What you need to do - Each line of the material below with the word "Task" is to be reported.

Dataset -
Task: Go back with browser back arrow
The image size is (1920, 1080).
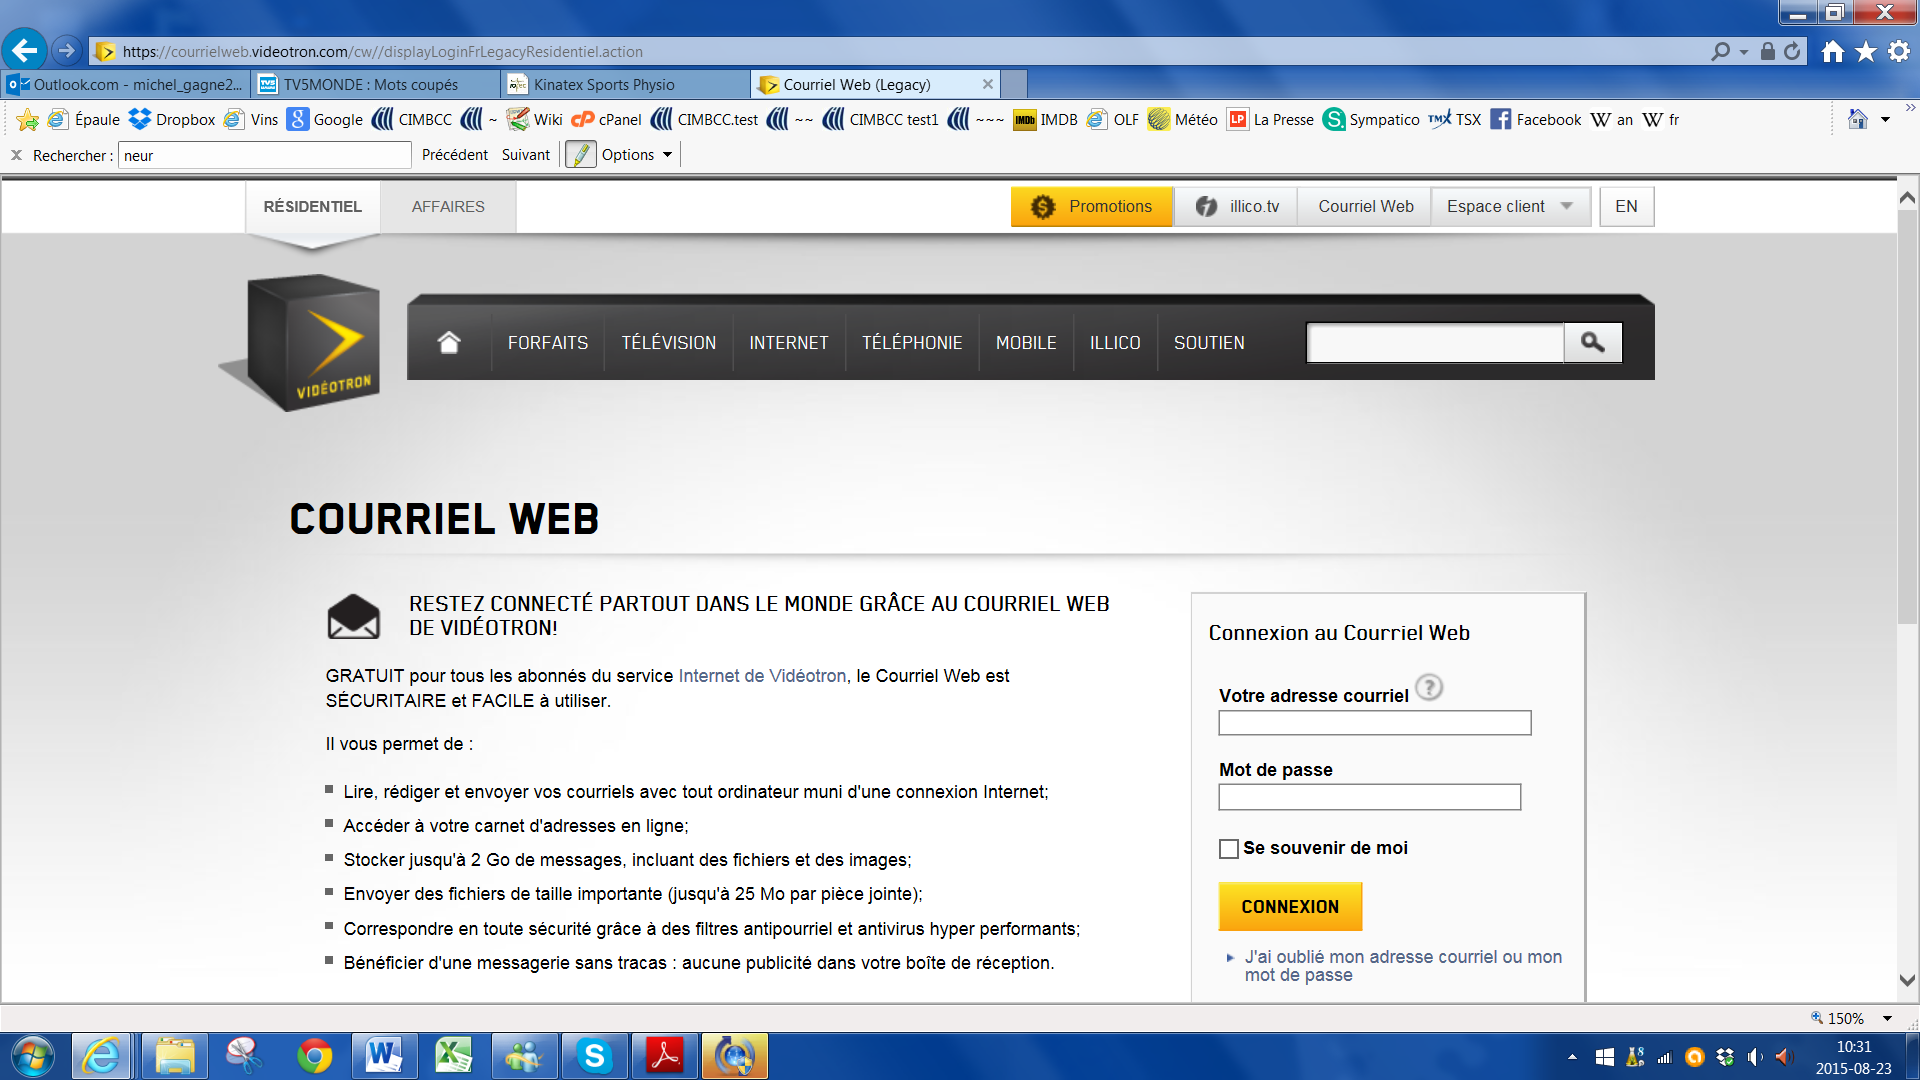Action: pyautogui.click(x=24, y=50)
* * *
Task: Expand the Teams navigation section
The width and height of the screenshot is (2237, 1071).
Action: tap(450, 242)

Your response -
Task: Go back with browser back arrow
Task: Expand the Teams navigation section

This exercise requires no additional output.